_REQUIRED TASK_: Copy out word for word the part of the rows that opens with the line containing "Where should I click to: Open the" and closes with the line containing "pyautogui.click(x=1175, y=70)", both included.

Rows excerpted from a collection:
□ □ □ □ □

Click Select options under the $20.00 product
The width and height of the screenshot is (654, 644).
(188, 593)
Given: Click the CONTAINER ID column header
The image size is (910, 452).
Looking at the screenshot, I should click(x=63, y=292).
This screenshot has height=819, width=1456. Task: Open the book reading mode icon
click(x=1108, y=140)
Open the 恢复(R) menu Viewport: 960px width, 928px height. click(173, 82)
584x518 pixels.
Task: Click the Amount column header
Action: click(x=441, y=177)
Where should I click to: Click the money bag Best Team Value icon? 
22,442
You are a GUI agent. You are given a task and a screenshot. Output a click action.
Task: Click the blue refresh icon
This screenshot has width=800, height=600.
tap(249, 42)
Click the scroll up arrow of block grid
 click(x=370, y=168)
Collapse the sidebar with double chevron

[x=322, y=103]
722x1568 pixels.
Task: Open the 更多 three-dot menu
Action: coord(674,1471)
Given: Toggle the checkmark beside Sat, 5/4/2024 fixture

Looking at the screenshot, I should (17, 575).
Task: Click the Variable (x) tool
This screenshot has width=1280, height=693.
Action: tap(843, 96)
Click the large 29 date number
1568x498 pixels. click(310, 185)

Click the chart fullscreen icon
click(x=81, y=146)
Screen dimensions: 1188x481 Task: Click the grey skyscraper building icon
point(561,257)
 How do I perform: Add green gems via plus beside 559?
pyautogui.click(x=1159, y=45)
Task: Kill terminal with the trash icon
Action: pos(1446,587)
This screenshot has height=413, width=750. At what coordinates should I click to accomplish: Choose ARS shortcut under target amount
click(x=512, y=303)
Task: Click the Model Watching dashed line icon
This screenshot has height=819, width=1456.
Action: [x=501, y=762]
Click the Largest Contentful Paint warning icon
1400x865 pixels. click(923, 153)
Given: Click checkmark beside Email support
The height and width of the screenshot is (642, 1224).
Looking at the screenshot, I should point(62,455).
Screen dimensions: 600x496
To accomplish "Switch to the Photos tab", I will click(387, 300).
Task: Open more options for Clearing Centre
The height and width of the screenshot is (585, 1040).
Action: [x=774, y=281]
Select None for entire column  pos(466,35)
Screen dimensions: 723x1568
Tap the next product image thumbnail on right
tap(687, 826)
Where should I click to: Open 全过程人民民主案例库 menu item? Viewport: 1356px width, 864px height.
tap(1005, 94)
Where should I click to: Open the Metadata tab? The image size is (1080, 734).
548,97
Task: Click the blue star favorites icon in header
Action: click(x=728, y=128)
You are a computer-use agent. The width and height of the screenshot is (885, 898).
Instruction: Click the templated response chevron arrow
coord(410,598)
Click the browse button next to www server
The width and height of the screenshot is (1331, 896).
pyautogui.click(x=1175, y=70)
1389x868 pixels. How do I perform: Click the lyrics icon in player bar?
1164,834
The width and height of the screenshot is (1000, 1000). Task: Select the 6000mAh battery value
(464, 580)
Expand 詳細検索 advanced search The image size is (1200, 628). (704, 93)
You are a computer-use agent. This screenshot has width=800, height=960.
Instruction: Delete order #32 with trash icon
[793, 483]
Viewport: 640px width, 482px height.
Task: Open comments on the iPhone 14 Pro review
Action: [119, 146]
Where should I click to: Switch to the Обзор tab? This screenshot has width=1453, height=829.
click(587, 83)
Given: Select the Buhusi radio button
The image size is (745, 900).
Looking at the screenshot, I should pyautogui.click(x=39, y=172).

□ □ □ □ □

_WRITTEN ANSWER_:
Where should I click to: Open the Metadata tab? The image size is (1080, 734).
548,97
Task: Click the blue star favorites icon in header
Action: click(x=728, y=128)
You are a computer-use agent. The width and height of the screenshot is (885, 898).
Instruction: Click the templated response chevron arrow
coord(410,598)
Click the browse button next to www server
The width and height of the screenshot is (1331, 896).
pyautogui.click(x=1175, y=70)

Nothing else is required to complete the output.